While reductionism has resulted in tremendous advances across many sectors, this approach has also brought about significant and deleterious unintended consequences in human health and the environment. The author mentions a few historical examples i.e. the tragic birth defects from thalidomide; but he mainly refers to the efforts of the scientific community to protect the environment and human health with strategies having undesirable side effects such as the contamination of the drinking water, the produce of toxic byproducts and in general damages on the biodiversity and ecosystem function. This drives to the conclusion that knowledge gained from the reductionist approach is critical, but incomplete. The introduction of integrative-systems thinking is very important for a sustainable future.
Five foundational criteria toward the design of the right things the right way following the “Twelve Principles of Green Chemistry” are analysed.
-The first criterion is the “Design for Inherency”. Functional performance and cost are often the exclusive considerations in design. As such, the inherent ability to cause adverse consequence to humans and the environment is often overlooked. Green Chemistry Principle 4 states that chemical products should be designed to preserve efficacy of function while reducing or eliminating hazard. Significant contributions have been made to advance rational design of safer chemicals as demonstrated by the first set of property-based guidelines for distinguishing toxic chemicals from those in general commerce. These important efforts in the development of safer molecules and materials must ‘preserve efficacy of function’.
-The second criterion is the “Design for Life Cycle”. Life-cycle thinking endorses a holistic perspective where a design is evaluated from the acquisition of feedstocks through transforming the feedstocks to use and end of life. Considering the entire life cycle is vitally important because different impacts (i.e., energy use, carbon emissions, water use, eutrophication, waste generation, and toxicity) can occur at different life stages.
-The “Design of Function” refers on setting functional performance goals rather than specifying a solution. This enables the most degrees of design freedom for innovation to realize sustainable solutions.
- Another criterion is the “Design for a Dynamic World”. As we are living in a dynamic world with exponential change in human impacts at the global scale ranging from population to carbon dioxide emissions to water and fertilizer consumption our designs must be dynamic as well.
-The last criterion is the “Design for Resiliency”. Achieving sustainability will arguably require the development of resilient engineered systems that mirror the dynamic attributes of ecological systems.
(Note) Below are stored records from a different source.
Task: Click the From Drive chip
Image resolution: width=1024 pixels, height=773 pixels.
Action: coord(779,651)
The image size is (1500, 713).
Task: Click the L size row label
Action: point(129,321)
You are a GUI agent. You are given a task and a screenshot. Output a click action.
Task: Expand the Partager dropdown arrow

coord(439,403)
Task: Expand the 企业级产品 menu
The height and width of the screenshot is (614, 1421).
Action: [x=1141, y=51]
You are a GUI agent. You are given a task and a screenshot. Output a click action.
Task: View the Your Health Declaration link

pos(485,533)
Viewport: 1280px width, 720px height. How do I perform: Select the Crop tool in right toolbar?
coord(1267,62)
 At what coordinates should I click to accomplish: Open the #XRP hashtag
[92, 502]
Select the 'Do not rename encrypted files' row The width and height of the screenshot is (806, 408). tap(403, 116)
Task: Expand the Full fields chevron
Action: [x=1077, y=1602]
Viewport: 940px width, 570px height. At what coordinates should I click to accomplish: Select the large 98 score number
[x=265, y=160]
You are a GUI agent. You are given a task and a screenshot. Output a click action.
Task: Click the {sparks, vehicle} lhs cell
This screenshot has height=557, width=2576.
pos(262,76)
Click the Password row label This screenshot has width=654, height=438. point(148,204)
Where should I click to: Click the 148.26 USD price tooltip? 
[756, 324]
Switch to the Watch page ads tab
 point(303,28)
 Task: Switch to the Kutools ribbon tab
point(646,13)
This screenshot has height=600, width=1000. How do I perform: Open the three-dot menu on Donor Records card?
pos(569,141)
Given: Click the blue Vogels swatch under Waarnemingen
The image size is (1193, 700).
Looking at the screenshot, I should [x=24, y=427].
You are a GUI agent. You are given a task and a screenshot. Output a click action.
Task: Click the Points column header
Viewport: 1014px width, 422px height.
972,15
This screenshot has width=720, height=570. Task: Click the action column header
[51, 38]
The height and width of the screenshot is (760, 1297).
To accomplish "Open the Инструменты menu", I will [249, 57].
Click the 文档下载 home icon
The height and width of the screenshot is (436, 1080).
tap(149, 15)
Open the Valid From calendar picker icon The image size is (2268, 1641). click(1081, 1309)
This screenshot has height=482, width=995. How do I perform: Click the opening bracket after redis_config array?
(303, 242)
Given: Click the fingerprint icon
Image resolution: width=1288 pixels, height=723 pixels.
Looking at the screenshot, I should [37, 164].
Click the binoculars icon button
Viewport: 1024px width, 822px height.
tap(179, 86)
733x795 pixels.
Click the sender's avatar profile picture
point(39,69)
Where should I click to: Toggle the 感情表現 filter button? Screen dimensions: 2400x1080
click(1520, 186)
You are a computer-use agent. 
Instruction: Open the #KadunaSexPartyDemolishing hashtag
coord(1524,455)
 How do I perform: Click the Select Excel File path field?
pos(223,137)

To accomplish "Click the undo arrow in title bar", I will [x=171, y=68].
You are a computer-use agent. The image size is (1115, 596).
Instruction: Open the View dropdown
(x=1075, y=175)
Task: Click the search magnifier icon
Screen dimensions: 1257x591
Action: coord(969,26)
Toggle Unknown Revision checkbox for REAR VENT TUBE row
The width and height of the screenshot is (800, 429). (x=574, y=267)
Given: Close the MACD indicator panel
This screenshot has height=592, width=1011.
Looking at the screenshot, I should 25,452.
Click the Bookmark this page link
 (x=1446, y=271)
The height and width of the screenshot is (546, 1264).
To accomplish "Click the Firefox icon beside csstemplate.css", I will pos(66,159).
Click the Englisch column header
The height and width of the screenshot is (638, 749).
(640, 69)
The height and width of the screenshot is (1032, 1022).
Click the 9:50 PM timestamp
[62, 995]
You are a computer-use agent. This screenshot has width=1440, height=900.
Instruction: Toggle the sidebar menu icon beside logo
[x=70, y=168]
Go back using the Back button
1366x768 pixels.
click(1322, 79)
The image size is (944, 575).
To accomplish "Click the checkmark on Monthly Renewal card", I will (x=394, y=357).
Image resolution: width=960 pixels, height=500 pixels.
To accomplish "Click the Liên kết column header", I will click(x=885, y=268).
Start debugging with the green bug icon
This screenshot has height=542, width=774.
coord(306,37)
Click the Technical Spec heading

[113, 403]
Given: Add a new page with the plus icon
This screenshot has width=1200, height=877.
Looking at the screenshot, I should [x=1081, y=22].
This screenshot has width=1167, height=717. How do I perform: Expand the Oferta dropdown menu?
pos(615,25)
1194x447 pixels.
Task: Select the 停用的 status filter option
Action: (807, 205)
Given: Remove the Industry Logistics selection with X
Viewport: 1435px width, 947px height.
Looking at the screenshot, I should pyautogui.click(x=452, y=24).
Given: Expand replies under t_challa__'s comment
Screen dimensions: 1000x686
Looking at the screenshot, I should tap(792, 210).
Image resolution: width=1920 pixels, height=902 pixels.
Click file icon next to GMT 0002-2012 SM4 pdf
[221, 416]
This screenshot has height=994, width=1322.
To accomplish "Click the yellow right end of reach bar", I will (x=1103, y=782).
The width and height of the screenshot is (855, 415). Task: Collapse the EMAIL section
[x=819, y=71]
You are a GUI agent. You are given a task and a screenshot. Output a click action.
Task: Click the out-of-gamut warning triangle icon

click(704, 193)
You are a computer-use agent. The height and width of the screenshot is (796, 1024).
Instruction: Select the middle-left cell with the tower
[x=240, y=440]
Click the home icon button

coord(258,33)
Resilience can be defined as the capacity of a system to tolerate disturbances while retaining its structure and function. Resilience has been reported as critical characteristic of complex, dynamic systems in a range of disciplines including economics, ecology, pedology, psychology, sociology, risk management, and network theory.
In conclusion, the author states that the unintended consequences that society is enduring are due partly to the way that chemists have pursued their craft, focusing on knowledge generated in a reductionist-only framework.

Relevance for Complex Systems Knowledge
The paper deals with systems thinking and sustainable development.
Author claims that it is necessary to combine the knowledge from the reductionist framework with insight from integrative systems thinking to realize intentional design for sustainability. For example, knowledge of the functional performance of a molecule is a minimal requirement. However, it is also critical to understand the potential hazards of the molecule. Ideally, to deal with properties or structures dictate the functional performance and potential hazards. This knowledge of property–function and property–hazard must then be used to inform enhanced design of future solutions where performance includes not only function and cost but also environmental, social, and human health considerations.

Point of Strength
The strength of the publication is the proposed foundational criteria which have to be taken into consideration by chemists to improve designs for a sustainable future.